Welcome back to part 3 of the series. The last 2 weeks we have covered 4 very controversial topics. My goal with this series is simple. First, I want to fight all the controversial information that is out there. Two, I really want you to start questioning all of the information that gets thrown at you. Is someone telling you to start fasting, ask them exactly why that is. If someone tells you that carbs will make you fat, ask them why. If they can’t give you 3-5 solid reasons to support their claim, they probably don’t know what they’re talking about. I don’t want to put everyone in the same category but if they/you can’t explain why you’re supporting a trend, lifestyle hack or diet it simply becomes a point of following the masses. Let’s become more aware of why we do what we do and why we agree with the things we align ourselves with so we can make better decisions for our own health and life.
I stand by what I said in the past 2 blogs and why I said it . I have given you plenty of evidence to go along with my statements. This evidence is not based on opinion but facts, data and research. If you simply want to disagree based on your own opinion rather than facts, that’s okay, but it probably won’t get you further ahead.
Today we’ll cover two topics that have become very popular over the last couple decades. Another thing these 2 topics have in common is the fact that 99% of the people say the same things. However, slowly but surely this OPINION is getting changed based on new information. Let’s dive in.
Salt intake is bad for you
If you have been following this blog for a while, you know I need context to go along with a statement like this. Who is salt intake bad for? For everyone? For the ultra-marathon runner that loses 2-3 kilos of sweat each day? For the person that works behind their desk all day long? Or for the person that does both? As the saying goes, too much of anything is bad for you. But what is too much? What is too much for you might not be too much for me and vice versa.

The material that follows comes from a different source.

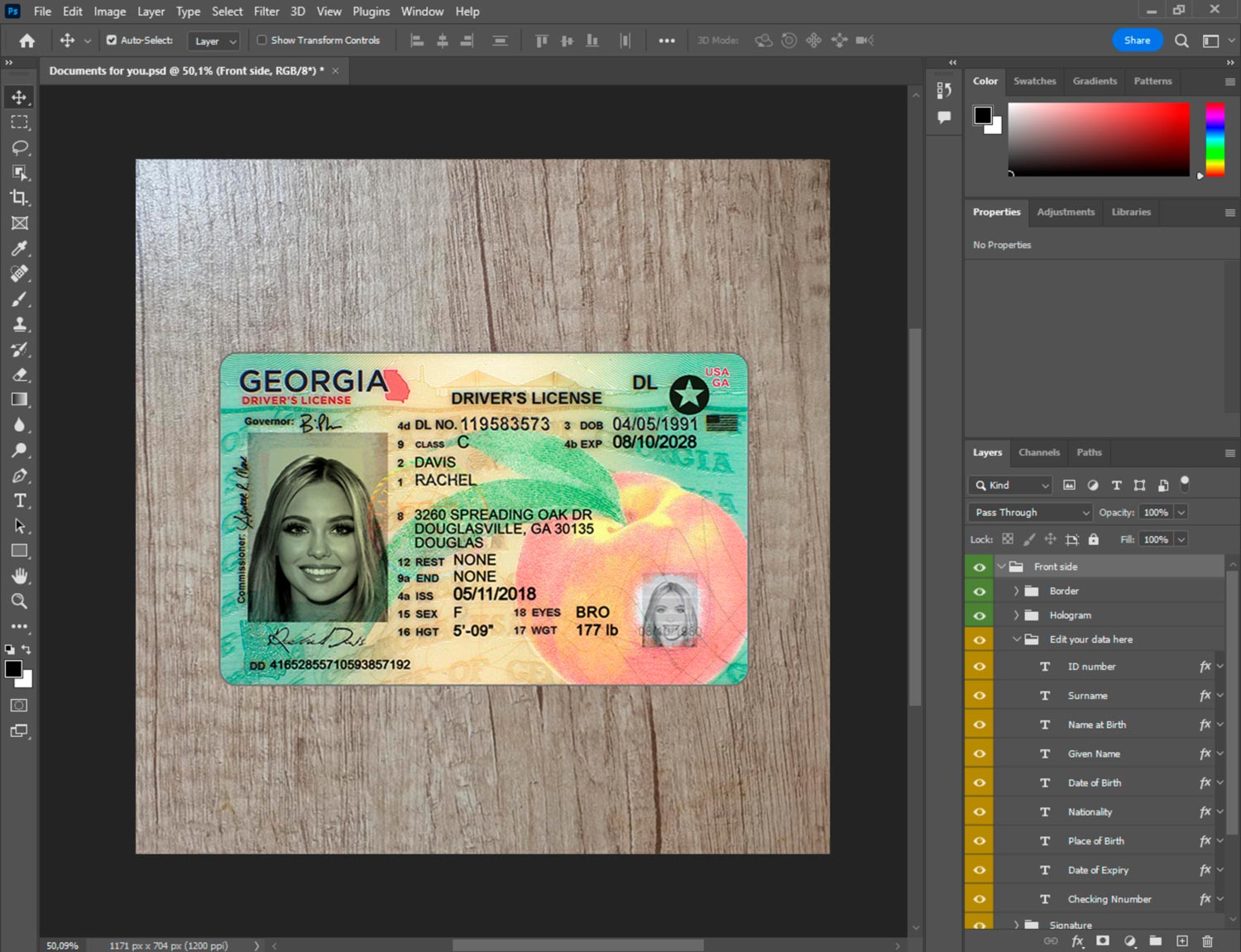Expand the Border layer group

coord(1016,591)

Let’s take a quick look at what salt is and does inside our body. Salt is an essential mineral, which means you NEED to get it from outside sources. Salt holds onto water and your muscles need water to produce energy. If there’s an appropriate amount of salt in your muscles, there is more energy production.
I am losing a lot of water on a daily basis by simply sweating a lot. In order to keep myself from cramping and dehydrating (which is what happens when there’s not enough salt inside the body), I need to keep up my salt intake. This way my muscles can hold onto enough water to supply me with energy.

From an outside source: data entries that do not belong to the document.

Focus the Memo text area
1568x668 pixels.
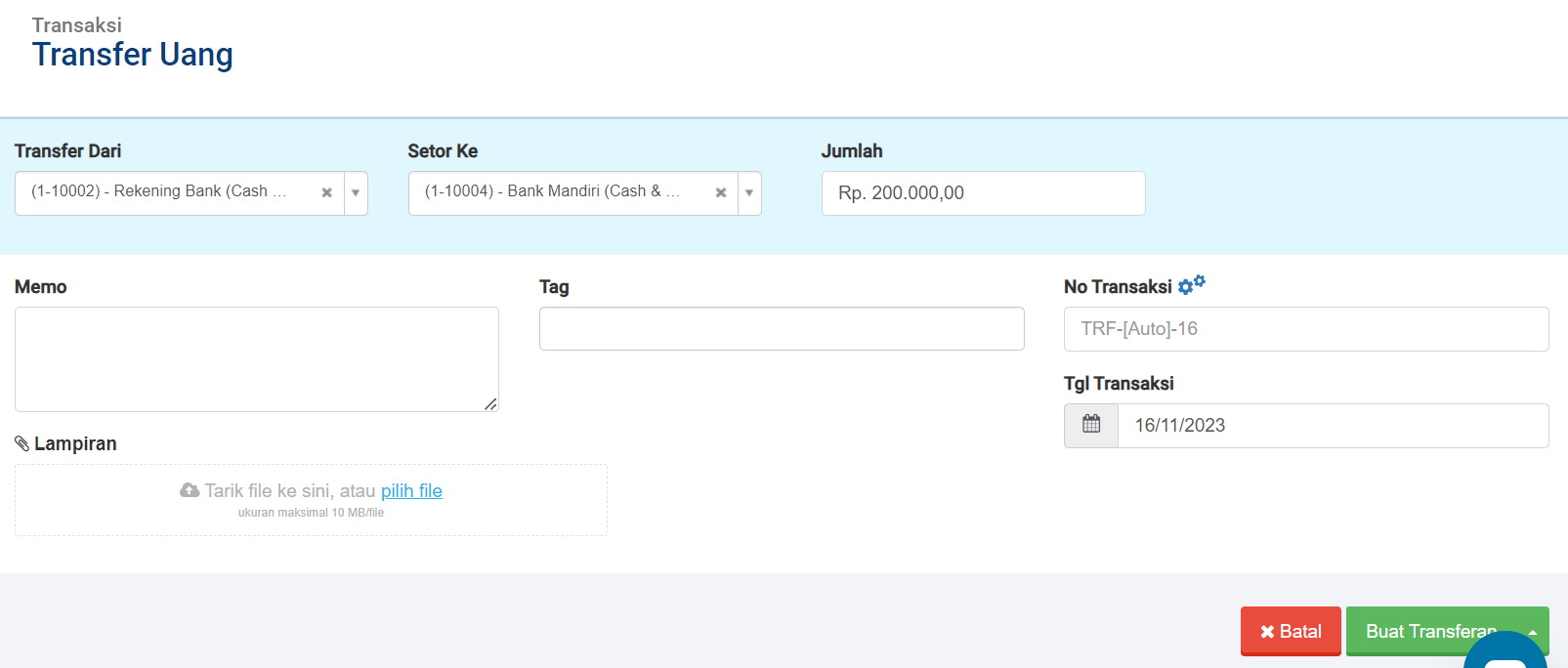coord(256,358)
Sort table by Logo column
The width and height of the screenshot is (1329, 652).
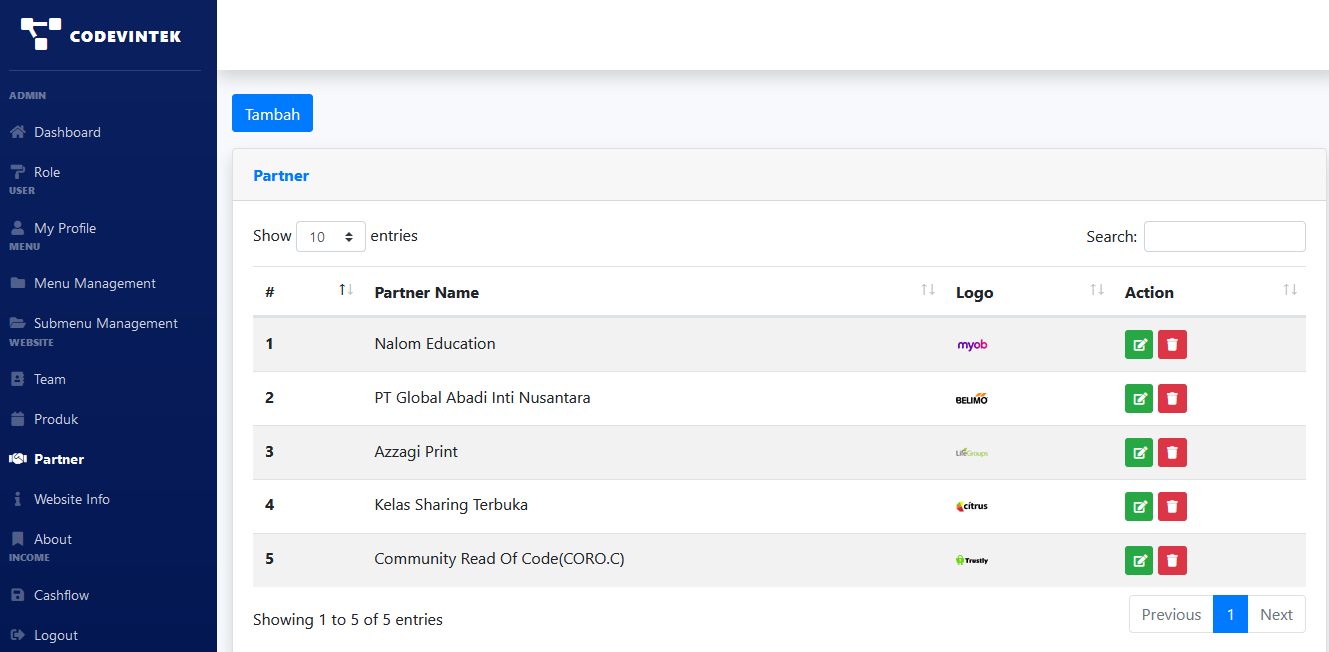click(975, 293)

If you’re saying that salt intake is bad for you, but go to Mcdonalds 4 times a week, sit behind a desk all day long and drink more coffee than water, I don’t think salt intake is your problem.
Does everyone need more salt in their life? NO. Do you need more salt if you feel like your energy levels are low, if you’re sweating a lot or starting to cramp up? You PROBABLY do.
You need to eat small, frequent meals for optimal health
Let me start this off by saying that there’s no study or evidence that backs up this statement right here.
What small and frequent meals do is keep you away from unhealthy and unplanned snacking. That snacking usually goes hand in hand with sugary and processed foods. This does not mean that you can’t live a healthy lifestyle by eating 1, 2 or 3 meals a day.
Let me put this into context. This statement would suggest that every single person that can’t find the time to eat 6 times a day is never getting to their optimal health. What about the person that eats the right food, works out 5 times a week, drinks 3 liters of water and takes care of their sleep and recovery but simply can’t find time to eat 6 times a day. Is that not their optimal health? I guess we should ask that person how they feel, but I am willing to bet that they feel pretty damn good on a daily basis.
I depend on what you eat, not how often you eat it. Let’s focus on quality and appropriately sized portions rather than the frequency of your meals.